Altering King’s words is a common task for filmmakers too, as the author is a huge fan of meticulous world-building, which leads to books so long that the hardcover could probably be used as a weapon. IT serves as one of the most extreme examples of King’s tendency towards epic length, clocking in at over 1100 pages. IT’s story is so full of subplots, side characters, and revealing flashbacks that the only real way to adapt the whole thing would be to do it as a limited TV series lasting several seasons.

Related: IT Movie Early Reactions

With that in mind, it’s no surprise to learn that while Muschetti’s R-rated adaptation looks to be much more faithful to the book than the 1990 miniseries was, there were multiple changes made along IT’s journey from page to screen. While fans won’t get to know what all those changes are until the movie comes out later this week, during an interview with Deadline, Muschetti revealed that he got King’s blessing regarding each and every change made to the source material. Here’s his full quote:

Stephen King IT Movies Plot Changes Were Given Stephen Kings Blessing

“I sent him a handwritten letter, asking for forgiveness, for all the creative license I had taken. He saw the movie and his reaction was immediate. He wrote me an email expressing how much he had liked it and that I shouldn’t worry because all the changes were approved.”

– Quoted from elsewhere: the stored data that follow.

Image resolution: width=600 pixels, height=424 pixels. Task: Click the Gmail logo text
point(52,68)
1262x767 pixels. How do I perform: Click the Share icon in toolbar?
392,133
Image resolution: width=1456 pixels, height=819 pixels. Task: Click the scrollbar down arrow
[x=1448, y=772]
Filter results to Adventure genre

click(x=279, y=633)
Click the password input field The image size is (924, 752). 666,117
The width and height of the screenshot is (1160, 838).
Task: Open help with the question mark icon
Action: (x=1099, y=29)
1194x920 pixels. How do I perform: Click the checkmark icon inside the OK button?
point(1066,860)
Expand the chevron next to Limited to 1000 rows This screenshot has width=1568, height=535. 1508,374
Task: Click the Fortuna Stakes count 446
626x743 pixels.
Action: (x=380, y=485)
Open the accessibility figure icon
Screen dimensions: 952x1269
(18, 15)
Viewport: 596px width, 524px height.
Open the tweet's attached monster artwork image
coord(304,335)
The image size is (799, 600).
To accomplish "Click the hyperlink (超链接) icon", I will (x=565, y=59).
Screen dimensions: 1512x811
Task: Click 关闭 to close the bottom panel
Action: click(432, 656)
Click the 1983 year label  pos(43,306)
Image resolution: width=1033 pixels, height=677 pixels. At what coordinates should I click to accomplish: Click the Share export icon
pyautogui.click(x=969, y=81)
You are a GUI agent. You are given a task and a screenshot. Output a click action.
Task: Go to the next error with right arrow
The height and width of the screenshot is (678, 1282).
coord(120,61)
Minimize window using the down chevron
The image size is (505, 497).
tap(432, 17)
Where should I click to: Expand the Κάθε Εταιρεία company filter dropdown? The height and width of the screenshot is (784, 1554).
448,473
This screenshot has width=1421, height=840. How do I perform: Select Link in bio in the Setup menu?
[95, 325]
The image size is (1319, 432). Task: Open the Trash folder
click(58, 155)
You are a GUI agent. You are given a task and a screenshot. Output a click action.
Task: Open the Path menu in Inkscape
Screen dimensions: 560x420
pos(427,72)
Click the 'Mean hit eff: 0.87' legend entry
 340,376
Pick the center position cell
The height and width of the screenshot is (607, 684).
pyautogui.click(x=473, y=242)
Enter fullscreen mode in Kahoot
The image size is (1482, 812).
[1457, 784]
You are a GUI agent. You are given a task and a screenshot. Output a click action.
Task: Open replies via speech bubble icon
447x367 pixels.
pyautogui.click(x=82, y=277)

While Muschetti obviously didn’t have to make a personal appeal to King, the fact that he did goes to show just how much respect the director has for the material, and the man who originally wrote it. The above sentiments jive with King’s generally expressed opinions about the new IT film, with the author recently saying that he “was not prepared” for how good it was.

Moviegoers everywhere will find out this weekend whether the changes Muschetti made meet with their own approval, or whether they wish they were back home watching IT (1990) on Blu-ray. Will it float, or will it sink? The answer arrives soon.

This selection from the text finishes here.